Un giro político en la relación con Chile
La llegada de José Antonio Kast a La Moneda abre un nuevo escenario para el vínculo entre la Argentina y Chile, después de un período signado por las diferencias entre Javier Milei y Gabriel Boric. En los días previos al traspaso, el presidente electo chileno mantuvo reuniones bilaterales con jefes de Estado y representantes extranjeros que viajaron al país para asistir a la ceremonia, en una agenda orientada a ordenar su desembarco en el poder y a definir los primeros gestos internacionales de su administración.

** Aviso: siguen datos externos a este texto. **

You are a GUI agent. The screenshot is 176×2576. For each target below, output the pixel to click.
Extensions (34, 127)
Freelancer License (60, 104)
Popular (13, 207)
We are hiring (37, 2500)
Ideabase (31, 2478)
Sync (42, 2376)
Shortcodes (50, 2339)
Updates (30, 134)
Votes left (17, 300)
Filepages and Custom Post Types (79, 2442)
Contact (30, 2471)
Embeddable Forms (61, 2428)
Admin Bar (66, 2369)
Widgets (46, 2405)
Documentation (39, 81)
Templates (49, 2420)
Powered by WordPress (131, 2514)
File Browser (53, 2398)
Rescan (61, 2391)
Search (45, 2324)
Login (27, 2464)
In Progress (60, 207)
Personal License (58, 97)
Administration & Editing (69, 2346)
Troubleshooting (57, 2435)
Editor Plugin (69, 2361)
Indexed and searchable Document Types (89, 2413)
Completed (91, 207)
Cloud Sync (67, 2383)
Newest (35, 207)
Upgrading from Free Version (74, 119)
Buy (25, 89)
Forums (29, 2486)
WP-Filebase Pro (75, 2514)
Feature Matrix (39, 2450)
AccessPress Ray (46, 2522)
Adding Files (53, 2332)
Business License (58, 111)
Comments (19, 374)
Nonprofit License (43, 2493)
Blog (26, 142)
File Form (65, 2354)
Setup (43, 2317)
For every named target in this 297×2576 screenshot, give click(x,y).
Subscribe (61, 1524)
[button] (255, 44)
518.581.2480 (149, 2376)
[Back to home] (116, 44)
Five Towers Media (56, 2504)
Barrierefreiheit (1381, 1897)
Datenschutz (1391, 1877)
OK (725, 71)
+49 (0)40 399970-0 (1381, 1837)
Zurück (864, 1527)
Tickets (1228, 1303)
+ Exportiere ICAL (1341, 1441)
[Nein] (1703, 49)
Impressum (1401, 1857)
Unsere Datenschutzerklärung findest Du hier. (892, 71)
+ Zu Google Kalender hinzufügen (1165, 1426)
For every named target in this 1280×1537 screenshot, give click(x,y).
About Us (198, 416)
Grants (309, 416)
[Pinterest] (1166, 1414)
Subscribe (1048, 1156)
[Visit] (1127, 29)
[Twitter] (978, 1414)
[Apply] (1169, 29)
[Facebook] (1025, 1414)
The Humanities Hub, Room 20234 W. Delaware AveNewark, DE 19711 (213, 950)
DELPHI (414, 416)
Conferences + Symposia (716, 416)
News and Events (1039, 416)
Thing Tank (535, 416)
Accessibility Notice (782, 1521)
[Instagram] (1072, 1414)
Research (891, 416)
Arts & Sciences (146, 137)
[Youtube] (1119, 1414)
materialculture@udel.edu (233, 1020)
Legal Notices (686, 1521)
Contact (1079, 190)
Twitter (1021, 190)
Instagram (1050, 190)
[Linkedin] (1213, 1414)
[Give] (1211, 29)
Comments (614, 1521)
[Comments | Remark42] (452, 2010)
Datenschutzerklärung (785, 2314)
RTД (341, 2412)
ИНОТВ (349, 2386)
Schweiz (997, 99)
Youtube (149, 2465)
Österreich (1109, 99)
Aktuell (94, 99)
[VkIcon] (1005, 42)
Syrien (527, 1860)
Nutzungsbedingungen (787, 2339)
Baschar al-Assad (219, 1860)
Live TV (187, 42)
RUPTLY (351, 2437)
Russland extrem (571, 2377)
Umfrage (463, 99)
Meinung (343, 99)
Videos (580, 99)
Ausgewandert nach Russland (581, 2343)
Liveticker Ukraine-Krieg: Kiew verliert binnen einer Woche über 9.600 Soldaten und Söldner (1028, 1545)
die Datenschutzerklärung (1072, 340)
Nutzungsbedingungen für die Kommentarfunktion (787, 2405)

En la Casa Rosada leen ese recambio como la posibilidad de profundizar una agenda común basada en el libre comercio, una visión coincidente en materia de seguridad y una mayor afinidad política e ideológica. La relación entre Milei y Kast ya había mostrado señales previas de cercanía, en un vínculo que ahora encontrará su primera foto institucional con ambos como presidentes. Esa sintonía, además, aparece en línea con el tipo de alianzas que el Gobierno busca consolidar también en otros foros internacionales.
La visita a Valparaíso será, en ese marco, breve en términos de tiempo pero significativa en clave diplomática y política. Con una estadía acotada, sin otras actividades públicas confirmadas y con regreso inmediato al país, Milei apostará a dejar un respaldo explícito al nuevo mandatario chileno y a mostrar una nueva etapa de alineamiento regional.